Morgan caught Derik's eye, reading the same tension there that she felt. Another piece clicked into place, another connection forming in their tangled web of evidence. Marcus Thorn—an artist obsessed with agricultural imagery, whose painting style transformed natural scenes into something darker, whose shop sat in the last place Jessica Clarke had planned to visit.
Through the gallery window, other paintings were visible in the dimness—more agricultural scenes, each rendered with the same unsettling intensity. A wheat field at harvest time, the stalks seeming to bend of their own volition. A vineyard in autumn, its vines twisted into shapes that looked almost human in the shadows. Each piece seemed to capture nature not as it was, but as something warped and dangerous.
Morgan thought of Jessica suspended in that vineyard, of Emily in her cornfield, of Laura by her river, of Hannah with flowers spilling from her lips. Each death a performance piece, each scene arranged with artistic precision. The corn painting seemed to watch them through the glass, its golden stalks transformed into something sinister by shadow and skilled brushwork.
They had another name to investigate, another thread to pull in their increasingly complex tapestry of evidence. The question was whether Marcus Thorn would prove to be their killer, or just another carefully placed piece of evidence in someone else's elaborate deception.
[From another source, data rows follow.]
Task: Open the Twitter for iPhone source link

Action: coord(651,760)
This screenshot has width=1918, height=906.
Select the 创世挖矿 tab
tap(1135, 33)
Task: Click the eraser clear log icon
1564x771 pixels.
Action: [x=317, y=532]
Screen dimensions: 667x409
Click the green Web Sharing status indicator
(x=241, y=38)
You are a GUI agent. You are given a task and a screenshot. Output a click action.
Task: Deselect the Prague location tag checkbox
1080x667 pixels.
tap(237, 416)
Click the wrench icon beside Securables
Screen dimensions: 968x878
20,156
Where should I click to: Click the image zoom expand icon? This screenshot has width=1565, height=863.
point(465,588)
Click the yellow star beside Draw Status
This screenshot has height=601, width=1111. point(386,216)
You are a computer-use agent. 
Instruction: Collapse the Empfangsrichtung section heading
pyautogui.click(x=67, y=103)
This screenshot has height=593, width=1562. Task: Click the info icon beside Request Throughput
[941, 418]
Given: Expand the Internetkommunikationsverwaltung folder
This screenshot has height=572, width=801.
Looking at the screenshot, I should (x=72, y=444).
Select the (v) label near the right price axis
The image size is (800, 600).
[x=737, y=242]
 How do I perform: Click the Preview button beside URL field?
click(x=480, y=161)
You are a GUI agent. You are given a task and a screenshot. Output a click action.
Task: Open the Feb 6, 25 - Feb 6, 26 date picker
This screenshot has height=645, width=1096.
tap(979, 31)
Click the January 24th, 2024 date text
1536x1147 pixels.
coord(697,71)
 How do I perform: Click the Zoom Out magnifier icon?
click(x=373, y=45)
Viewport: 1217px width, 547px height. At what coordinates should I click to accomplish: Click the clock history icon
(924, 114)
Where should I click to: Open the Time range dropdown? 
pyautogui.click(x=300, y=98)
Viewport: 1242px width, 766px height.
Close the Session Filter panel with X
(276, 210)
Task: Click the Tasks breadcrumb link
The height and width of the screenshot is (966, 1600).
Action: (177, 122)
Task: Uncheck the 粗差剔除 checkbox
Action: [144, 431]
Above them, clouds scudded across the Texas sky like harbingers of approaching winter, while behind the gallery window, that corn painting seemed to watch their departure with malevolent intent. Morgan couldn't shake the feeling that they were being led down another carefully constructed path, yet something about those paintings spoke of a darkness she recognized—the same darkness she'd seen in the vineyard at dawn, where Jessica's body had been transformed into the killer's latest artistic statement about power and control.
The wind carried the scent of dying leaves and distant rain as they returned to their vehicle, each step taking them closer to whatever twisted revelation awaited them at the end of this new lead.